Bevatten berichten op Facebook terroristische inhoud? Op welke banen moet een werkloze solliciteren? Mag de politie een onderzoek instellen naar willekeurige individuen? Vroeger werden veel van deze vragen door mensen beantwoord; tegenwoordig gebeurt dat steeds vaker door geautomatiseerde besluitvormingssystemen, zowel in de private sector als bij de overheid. Deze systemen roepen grote vragen op, niet alleen op de beleidsterreinen waarvoor ze worden gebruikt, maar ook in bredere politieke zin. Hoe kunnen ze efficiëntie garanderen en tegelijkertijd, in een tijd van snel veranderende technologie, aansprakelijkheid en recht waarborgen?
Efficiënter
Algoritmes en big data wekken dezelfde verwachtingen, al is er technisch gezien sprake van twee verschillende concepten. De gedachte is dat grote computersystemen beter in staat zijn om maatschappelijke problemen op te lossen dan vergelijkbare niet-geautomatiseerde systemen. Of het nu gaat om het gebruik van algoritmes om menselijke besluitvorming volledig te automatiseren, of om het gebruik van big data om onverwachte verbanden te leggen die vervolgens kunnen worden gebruikt voor menselijke besluitvorming, beide systemen vergen grote hoeveelheden data. Van allebei wordt verwacht dat ze het openbaar bestuur efficiënter maken. Ik zal verschillende vragen aan de orde stellen met betrekking tot de transparantie, aansprakelijkheid en zelfs de juridische en grondwettelijke aanvaardbaarheid van deze systemen.
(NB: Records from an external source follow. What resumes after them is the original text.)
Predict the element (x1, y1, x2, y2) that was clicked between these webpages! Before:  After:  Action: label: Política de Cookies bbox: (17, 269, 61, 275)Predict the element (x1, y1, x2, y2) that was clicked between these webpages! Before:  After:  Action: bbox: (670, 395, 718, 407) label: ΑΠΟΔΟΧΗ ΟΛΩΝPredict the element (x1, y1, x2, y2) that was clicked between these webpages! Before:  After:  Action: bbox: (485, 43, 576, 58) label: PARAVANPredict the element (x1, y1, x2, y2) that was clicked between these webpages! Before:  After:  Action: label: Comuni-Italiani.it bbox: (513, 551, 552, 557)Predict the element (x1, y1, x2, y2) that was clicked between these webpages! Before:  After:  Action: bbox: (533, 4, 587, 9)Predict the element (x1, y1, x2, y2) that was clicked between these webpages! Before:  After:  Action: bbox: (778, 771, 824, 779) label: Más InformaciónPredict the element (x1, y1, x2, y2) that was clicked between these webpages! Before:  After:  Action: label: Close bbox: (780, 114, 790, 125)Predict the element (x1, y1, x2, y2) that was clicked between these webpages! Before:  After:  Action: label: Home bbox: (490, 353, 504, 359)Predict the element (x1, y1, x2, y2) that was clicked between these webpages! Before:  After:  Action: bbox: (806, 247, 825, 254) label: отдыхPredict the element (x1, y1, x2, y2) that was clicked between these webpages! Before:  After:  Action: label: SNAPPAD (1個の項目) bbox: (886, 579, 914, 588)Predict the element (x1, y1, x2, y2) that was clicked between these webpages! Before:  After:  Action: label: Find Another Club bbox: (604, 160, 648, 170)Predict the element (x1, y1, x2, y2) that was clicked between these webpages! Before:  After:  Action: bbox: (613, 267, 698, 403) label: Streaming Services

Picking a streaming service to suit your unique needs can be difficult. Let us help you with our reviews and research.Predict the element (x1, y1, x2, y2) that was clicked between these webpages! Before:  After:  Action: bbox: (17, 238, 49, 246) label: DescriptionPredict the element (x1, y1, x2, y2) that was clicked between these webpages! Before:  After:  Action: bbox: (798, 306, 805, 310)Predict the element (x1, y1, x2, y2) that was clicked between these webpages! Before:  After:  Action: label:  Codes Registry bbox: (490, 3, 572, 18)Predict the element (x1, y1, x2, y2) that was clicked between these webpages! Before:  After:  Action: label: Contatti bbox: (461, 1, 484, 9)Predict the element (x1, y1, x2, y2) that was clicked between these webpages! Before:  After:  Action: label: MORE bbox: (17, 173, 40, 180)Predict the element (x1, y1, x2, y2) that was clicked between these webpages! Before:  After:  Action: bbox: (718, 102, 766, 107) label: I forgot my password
"Software eet de wereld op", stelde Marc Andreessen in 2011. Inderdaad worden mensen steeds meer omringd door technologische systemen die beslissingen nemen die ze niet begrijpen en waarover ze geen controle hebben. Dat is verontrustend, maar hoeft niet per se negatief te zijn. We kunnen het zien als een bijproduct van de huidige fase van de moderniteit, waarin mondiale economische en technologische ontwikkelingen grote hoeveelheden software-gestuurde technische producten tot gevolg hebben.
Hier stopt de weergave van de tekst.